Dr Richard Horne, chief executive of Britain's national cyber agency, the NCSC (National Cyber Security Centre), told the RUSI (Royal United Services Institute) annual security lecture on 17 June that NCSC managed more than 200 cyber incidents against UK critical national infrastructure in the year to May 1. RUSI is a London defence think tank; critical national infrastructure covers the energy, water, health, transport, and finance systems a country cannot function without. Around 75% of those incidents were linked to state actors in Russia, China, and Iran, Horne said 2. He warned that vulnerabilities tolerated today will be exploited in conflict tomorrow.
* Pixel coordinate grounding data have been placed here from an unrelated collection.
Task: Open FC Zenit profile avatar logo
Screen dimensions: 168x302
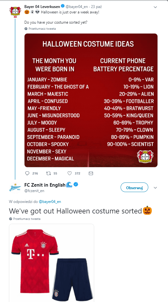Action: pos(15,188)
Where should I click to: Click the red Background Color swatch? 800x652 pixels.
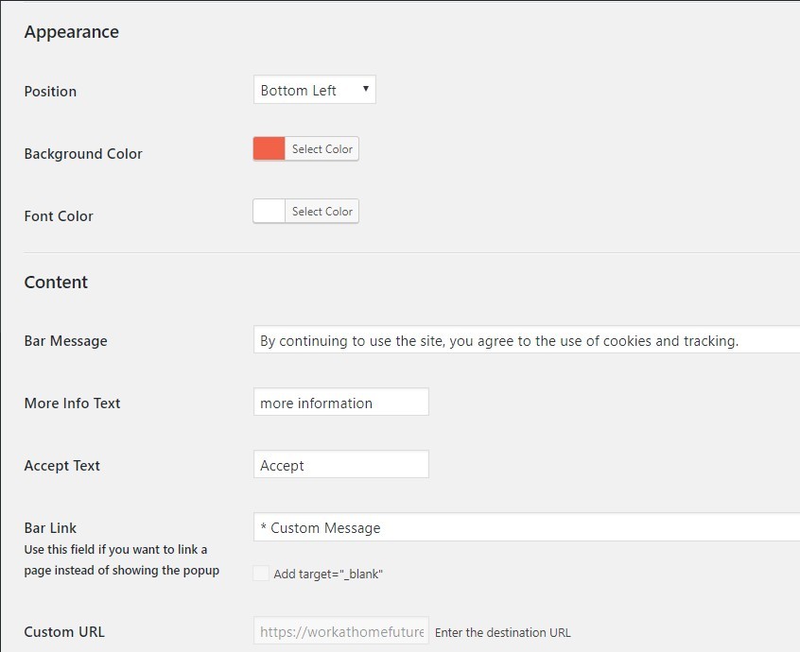tap(267, 148)
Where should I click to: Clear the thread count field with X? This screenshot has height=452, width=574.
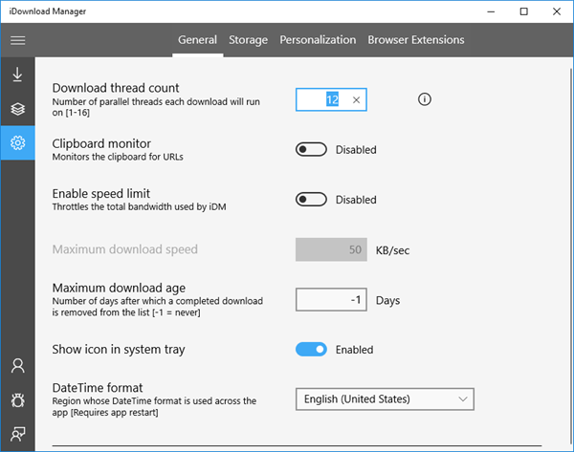pyautogui.click(x=356, y=99)
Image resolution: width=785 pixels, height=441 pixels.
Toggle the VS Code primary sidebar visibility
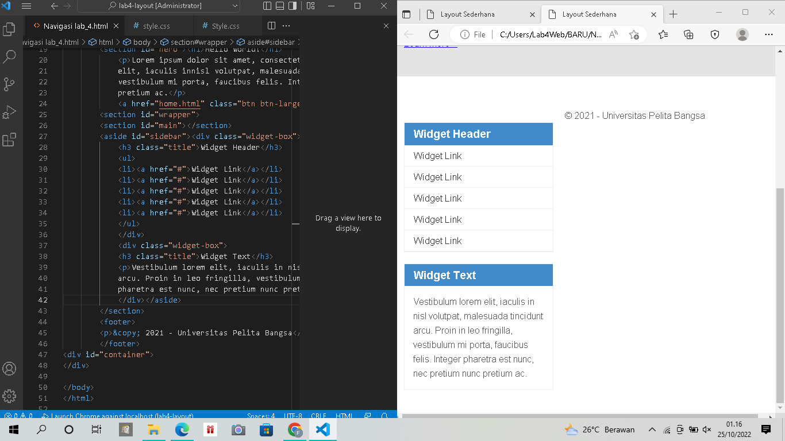pyautogui.click(x=267, y=5)
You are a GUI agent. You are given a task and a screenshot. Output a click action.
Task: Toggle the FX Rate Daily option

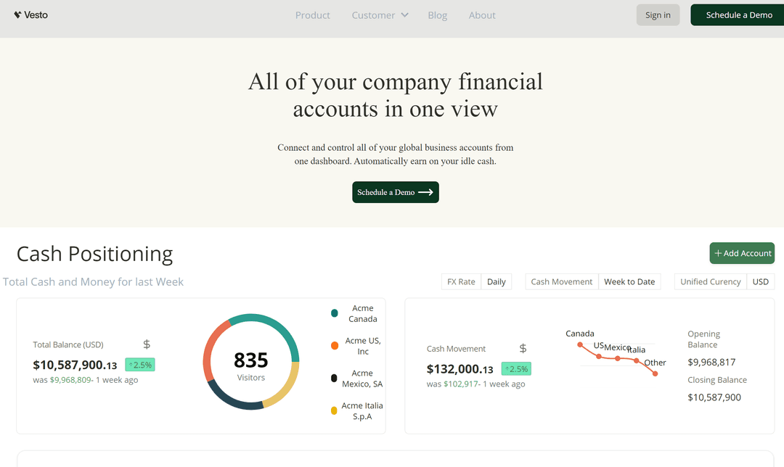pos(497,281)
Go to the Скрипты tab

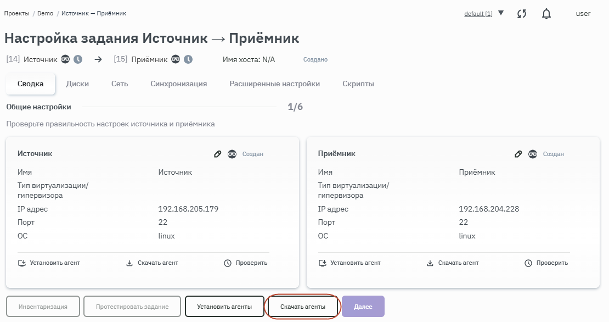[x=358, y=84]
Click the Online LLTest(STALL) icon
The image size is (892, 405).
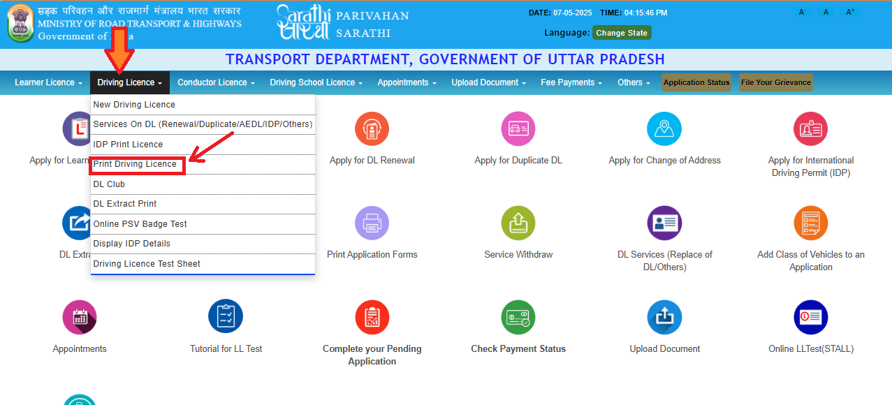point(810,318)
The number does work beyond the headline. It lands as the UK Cyber Security and Resilience Bill moves through Parliament, having cleared the Commons on 10 June without the ransomware-payment regime that fell out at report stage . A bill asking operators to report incidents and meet baseline standards is easier to defend with a named agency putting a count on the threat to the systems it covers. Horne's 200-plus figure, three-quarters of it traced to hostile states, is the evidence base ministers can cite at the Lords stage.
Horne also looked forward, putting AI-enabled exploitation of known flaws at scale by 2028 3. That horizon would be overtaken within days, when the wider Five Eyes alliance compressed the same timeline far harder in a joint statement of its own.